For many plant lovers, the ephemerals are the thing. Spring ephemeral seekers wait patiently, searching delicately on spongey ground, eyes downcast to catch sight of that first little pink-faced Hepatica, the red hood-like spathe of the skunk cabbage or the speckled skin of the trout lily leaf. As I write this, I feel the anticipatory tingle of that joyful search.

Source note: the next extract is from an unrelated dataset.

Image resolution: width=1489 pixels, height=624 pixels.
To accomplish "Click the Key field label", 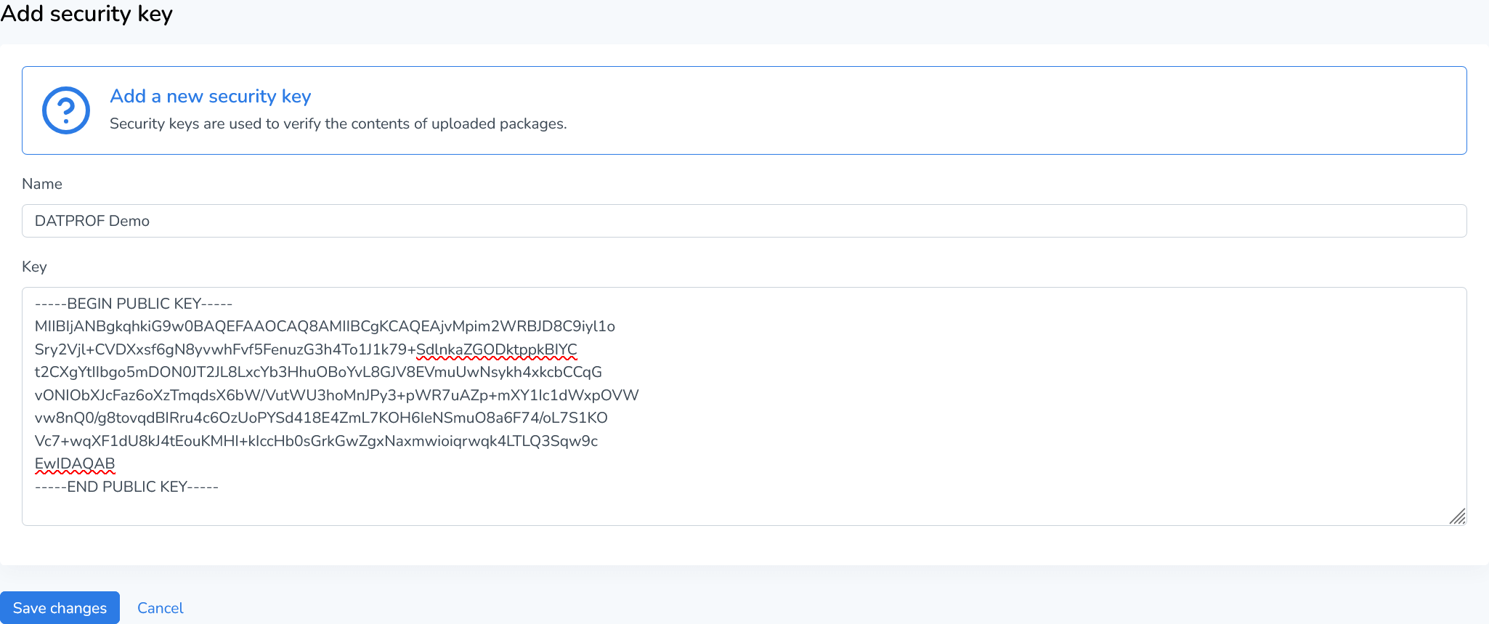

But for me, Spring begins when Red Maple # 1 tells me so. It will start by showing me the notable fuzziness which heralds the first cracked flower bud. This year, the fuzz and swell peaked the morning of March 30th. The warm day coaxed the bud to open by late afternoon. The crack was just wide enough to see the heads of the stamens, all bunched together like little red broccoli florets stuck inside a tiny thimble. This opening told me that my house will no longer smell of burnt maple sugar from my husband finishing the sap on the stove. For some, Red maple flowers and the call of the spring peepers presage the end of maple sugar season - and so are complicated phenophases for sap folk. I will be sad not to trudge through the snow with buckets of sap, but I am also keenly aware that deep botanical pleasure will begin to suffuse my daily phenology walks as I track the rest of the phenophases to come.
It is fitting that Red maple is the one to call the season. This edge species is bold and responsive. It grows in just about any soil. It flowers, fruits, drops its seeds and germinates seedlings in one season - all before the rest of the canopy is even fully leafed out. It has impressive gender fluidity. One individual tree can have all female or all male flowers, some of both on different branches, some of both on one branch or even change sex from year to year (this is highly unusual - and amazing actually). Red maple is an important early season nectar species. Native bees and even honeybees rely on it to kick start the season.
Red maple tracks temperature closely. This year in NYC, observers saw flowers on February 28th. This is urban heat island effect in action. Here in the Catskill Mountains, there is over a month difference between the earliest and latest first bloom I’ve observed over the 5 winters I’ve watched this individual tree. In a recent analysis I did using a historic dataset from the early 1800’s, Red maple is now flowering on average 15 days earlier than it did then. Time will tell whether this extreme responsiveness is solely an asset, or whether there is risk in that level of sensitivity. It may be that this temperature tracking can go too far and push the red maple so early in the season that frost inevitably kills those intrepid flowers. But I’ve seen them relatively unharmed through numerous frosts already – and they don’t seem all that worse for the wear. I, and many other community science observers across the state and beyond will be watching – so we will likely know in our lifetime how the Red maple fares as the climate shifts. I have a feeling that the qualities that give our beloved Red maple a certain get up and go will go a long way in the uncertain times ahead. Keep up your bold heralding, red maple. We are tracking you.